El lunes 17 de julio se publicó el primer documento público de la Coordinadora metropolitana denominada “El triunfo de la movilización”. Allí planteábamos la necesidad de “reunir el esfuerzo activo de cada compañero, de cada empresa, de cada zona industrial, para movilizarse en su conjunto”, además de “defender y ampliar las conquistas del Movimiento Obrero. El 11 de marzo (de 1973), optando por la Liberación en contra de la Dependencia”. Nuestra propuesta de lucha incluía varios puntos: 1) Pago de los salarios de los días de paro. 2) Un mínimo de 650.000 pesos para los docentes, estatales y otros gremios sumergidos. 3) Defensa del salario real mediante un estricto control popular de precios. 4) Rechazar el descuento inconsulto de un jornal por mes, en tanto va en beneficio de intereses ajenos al pueblo. 5) Rechazar todo tipo de descuento compulsivo. 6) Exigir la renuncia de los dirigentes gremiales que apoyaron el aumento por decreto. 7) Defensa de las estructuras gremiales y recuperación de los sindicatos y la CGT para los trabajadores 8) Exigir la renuncia de los funcionarios responsables de la situación política y económica y de quienes traicionaron el mandato de liberación 9) La libertad de los compañeros Ongaro, Piccinini, Collazo y demás presos gremiales, políticos y estudiantiles”.

“Pelusa” fue elegido delegado del sector Fermentación.

El segundo Plenario de la Coordinadora se realizó el domingo 20 de julio en las instalaciones del Club Social Beccar, donde se reunieron cerca de 420 activistas político-sindicales.
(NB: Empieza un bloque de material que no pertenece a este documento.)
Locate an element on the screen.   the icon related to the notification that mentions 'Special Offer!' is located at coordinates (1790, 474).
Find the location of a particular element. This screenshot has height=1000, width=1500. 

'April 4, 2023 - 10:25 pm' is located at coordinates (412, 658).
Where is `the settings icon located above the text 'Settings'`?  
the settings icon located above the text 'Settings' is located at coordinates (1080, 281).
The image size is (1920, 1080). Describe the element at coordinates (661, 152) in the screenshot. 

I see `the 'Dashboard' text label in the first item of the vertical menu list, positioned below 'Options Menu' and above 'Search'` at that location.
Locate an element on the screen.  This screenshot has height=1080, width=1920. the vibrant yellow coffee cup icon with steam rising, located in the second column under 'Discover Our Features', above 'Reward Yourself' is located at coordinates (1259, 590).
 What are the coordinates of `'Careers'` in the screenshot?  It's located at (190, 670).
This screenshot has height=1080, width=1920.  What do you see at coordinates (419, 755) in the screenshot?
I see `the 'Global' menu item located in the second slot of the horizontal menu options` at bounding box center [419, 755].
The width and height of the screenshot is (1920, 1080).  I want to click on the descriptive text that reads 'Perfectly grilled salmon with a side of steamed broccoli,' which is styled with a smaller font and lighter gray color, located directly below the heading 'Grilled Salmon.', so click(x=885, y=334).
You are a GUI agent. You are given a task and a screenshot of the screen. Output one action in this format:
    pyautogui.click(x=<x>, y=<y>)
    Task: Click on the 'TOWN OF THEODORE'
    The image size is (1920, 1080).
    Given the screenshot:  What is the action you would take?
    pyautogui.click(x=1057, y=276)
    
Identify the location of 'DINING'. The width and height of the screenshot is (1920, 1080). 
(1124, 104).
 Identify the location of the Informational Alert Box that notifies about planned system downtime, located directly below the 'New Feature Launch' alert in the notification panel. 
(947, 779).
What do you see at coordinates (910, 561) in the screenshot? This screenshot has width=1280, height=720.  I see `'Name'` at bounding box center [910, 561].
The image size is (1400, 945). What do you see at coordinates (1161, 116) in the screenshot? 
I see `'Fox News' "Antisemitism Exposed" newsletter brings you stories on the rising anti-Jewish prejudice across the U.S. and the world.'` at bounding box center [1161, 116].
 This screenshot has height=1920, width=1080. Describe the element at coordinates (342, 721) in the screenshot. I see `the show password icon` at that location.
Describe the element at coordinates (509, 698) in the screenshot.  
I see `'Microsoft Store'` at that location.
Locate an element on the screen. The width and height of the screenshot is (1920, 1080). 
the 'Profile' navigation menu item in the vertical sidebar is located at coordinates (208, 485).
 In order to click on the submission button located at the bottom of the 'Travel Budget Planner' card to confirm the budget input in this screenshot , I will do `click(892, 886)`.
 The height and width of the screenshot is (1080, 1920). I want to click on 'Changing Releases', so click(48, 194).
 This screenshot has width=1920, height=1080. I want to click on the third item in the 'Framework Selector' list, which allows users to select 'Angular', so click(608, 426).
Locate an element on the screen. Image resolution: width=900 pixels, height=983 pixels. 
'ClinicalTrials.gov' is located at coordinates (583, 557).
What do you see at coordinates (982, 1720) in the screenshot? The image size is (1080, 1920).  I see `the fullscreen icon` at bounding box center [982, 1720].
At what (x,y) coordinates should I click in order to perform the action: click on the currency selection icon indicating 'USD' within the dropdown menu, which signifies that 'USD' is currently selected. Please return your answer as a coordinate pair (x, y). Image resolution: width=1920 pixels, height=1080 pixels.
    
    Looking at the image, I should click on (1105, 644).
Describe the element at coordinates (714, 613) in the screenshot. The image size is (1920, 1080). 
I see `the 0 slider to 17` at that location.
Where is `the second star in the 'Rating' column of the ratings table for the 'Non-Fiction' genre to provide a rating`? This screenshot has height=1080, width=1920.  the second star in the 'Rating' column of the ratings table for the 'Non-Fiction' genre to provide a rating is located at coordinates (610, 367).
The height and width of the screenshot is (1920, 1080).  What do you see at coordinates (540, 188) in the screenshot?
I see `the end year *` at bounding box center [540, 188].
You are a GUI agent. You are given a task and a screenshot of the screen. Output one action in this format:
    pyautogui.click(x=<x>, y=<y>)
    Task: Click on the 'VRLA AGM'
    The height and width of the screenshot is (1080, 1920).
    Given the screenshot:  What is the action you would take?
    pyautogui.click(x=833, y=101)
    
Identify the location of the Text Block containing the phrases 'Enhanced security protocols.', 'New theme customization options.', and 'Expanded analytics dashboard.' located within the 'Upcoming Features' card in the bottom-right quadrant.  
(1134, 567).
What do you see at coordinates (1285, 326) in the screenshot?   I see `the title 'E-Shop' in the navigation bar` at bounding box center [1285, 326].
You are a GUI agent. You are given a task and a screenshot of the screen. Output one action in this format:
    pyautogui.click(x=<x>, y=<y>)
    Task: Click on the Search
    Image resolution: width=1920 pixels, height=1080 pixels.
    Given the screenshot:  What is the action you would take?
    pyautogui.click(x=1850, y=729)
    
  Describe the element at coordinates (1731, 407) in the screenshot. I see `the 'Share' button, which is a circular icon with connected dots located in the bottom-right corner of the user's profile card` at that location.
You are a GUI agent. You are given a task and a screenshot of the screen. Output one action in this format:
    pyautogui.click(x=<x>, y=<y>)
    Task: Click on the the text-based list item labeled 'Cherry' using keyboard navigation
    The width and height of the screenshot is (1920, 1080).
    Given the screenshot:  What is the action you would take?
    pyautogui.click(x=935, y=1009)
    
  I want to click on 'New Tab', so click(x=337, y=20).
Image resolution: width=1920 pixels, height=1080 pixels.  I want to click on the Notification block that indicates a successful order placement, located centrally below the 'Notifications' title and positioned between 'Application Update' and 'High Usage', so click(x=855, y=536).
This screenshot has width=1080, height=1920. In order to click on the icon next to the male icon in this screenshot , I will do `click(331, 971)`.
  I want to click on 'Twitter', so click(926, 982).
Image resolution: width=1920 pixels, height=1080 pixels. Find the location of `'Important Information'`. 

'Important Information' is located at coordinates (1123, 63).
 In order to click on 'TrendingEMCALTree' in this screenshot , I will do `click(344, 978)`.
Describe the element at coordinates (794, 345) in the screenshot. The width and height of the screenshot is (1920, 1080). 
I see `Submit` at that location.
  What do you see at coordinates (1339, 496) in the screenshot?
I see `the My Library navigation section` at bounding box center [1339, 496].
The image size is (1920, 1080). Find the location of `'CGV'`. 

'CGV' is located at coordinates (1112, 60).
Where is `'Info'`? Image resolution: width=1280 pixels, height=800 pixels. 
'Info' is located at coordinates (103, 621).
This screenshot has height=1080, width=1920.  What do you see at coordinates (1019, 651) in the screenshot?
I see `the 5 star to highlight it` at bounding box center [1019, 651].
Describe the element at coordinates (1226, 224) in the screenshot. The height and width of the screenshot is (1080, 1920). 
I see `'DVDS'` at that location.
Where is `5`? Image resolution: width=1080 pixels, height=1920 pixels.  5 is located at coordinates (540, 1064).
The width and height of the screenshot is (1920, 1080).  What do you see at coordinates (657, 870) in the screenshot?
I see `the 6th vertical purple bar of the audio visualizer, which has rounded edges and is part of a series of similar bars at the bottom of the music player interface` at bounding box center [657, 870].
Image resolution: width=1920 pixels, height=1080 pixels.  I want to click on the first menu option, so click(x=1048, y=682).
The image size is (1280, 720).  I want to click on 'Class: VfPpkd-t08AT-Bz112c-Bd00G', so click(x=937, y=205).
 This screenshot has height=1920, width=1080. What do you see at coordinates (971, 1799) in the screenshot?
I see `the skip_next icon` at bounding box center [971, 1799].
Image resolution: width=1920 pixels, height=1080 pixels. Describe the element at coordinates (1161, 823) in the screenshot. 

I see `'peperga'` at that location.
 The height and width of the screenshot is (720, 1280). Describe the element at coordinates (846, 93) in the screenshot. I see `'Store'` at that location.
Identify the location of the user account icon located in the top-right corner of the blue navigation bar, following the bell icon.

Estaban representadas 116 Comisiones Internas, 11 sindicatos. Lo que quedó en claro de este segundo Plenario es que las Coordinadoras establecían tres parámetros a garantizar: la lucha contra el sectarismo, impedir la transformación del nuevo organismo en un mero instrumento de política partidaria y asegurar la democracia interna en su estructura.

Estos temas revelaban la discusión política que atravesaba a la vanguardia obrera, condicionando la óptica de las organizaciones políticas y de sus propios militantes. Pero, el conjunto de la clase obrera (luego del esfuerzo realizado durante junio-julio), iniciaba un lento repliegue tras la obtención de sus reivindicaciones gremiales.

Como resultado, el salto cualitativo que éste plenario expresó se puede considerar en medio de una situación política en la cual la facción más reaccionaria del gobierno acusaba el golpe, con un estado de sitio y una legislación represiva jamás vista. Por lo tanto, la reunión de más de 420 activistas políticos-sindicales destacados por la organización de la huelga general, demuestra el grado de alto compromiso asumido por los mismos.

A partir de julio de 1975 el escenario político y social cambió totalmente luego de la etapa de la huelga general. Durante los meses de agosto y septiembre el empresariado lanzó una feroz ofensiva contra el activismo fabril provocando su reacción. Esto se veía reflejado en la realización de asambleas y tomas de fábrica, lo que servía de pretexto a las patronales para denunciar el avance de la “guerrilla fabril”. Para ese entonces cualquier medida de fuerza podía ser encuadrada como conducta subversiva. Por otro lado, la “Triple A” hacía uso de su impunidad para desarrollar su “guerra clandestina” contra los militantes más expuestos, que cobraba semanalmente su cuota de asesinatos. A pesar de todas estas acciones represivas, la clase obrera no terminaba de retroceder.

El complejo escenario fue aprovechado por el gobierno y el sector empresarial, que iniciaron un “ensayo general” de lo que sería la más formidable escalada represiva contra la vanguardia obrera, que consistía en dos ejes fundamentales: la identificación del enemigo (el terrorista fabril) y su posterior eliminación. La acción psicológica principal era instalar la idea de que los trabajadores habían sido infiltrados por elementos subversivos (delegados y activistas), lo que intentaban era separar a los cuerpos de delegados de sus compañeros y dejarlos sin el sostén de sus bases. El principal vocero de esta campaña fue el diario La Prensa.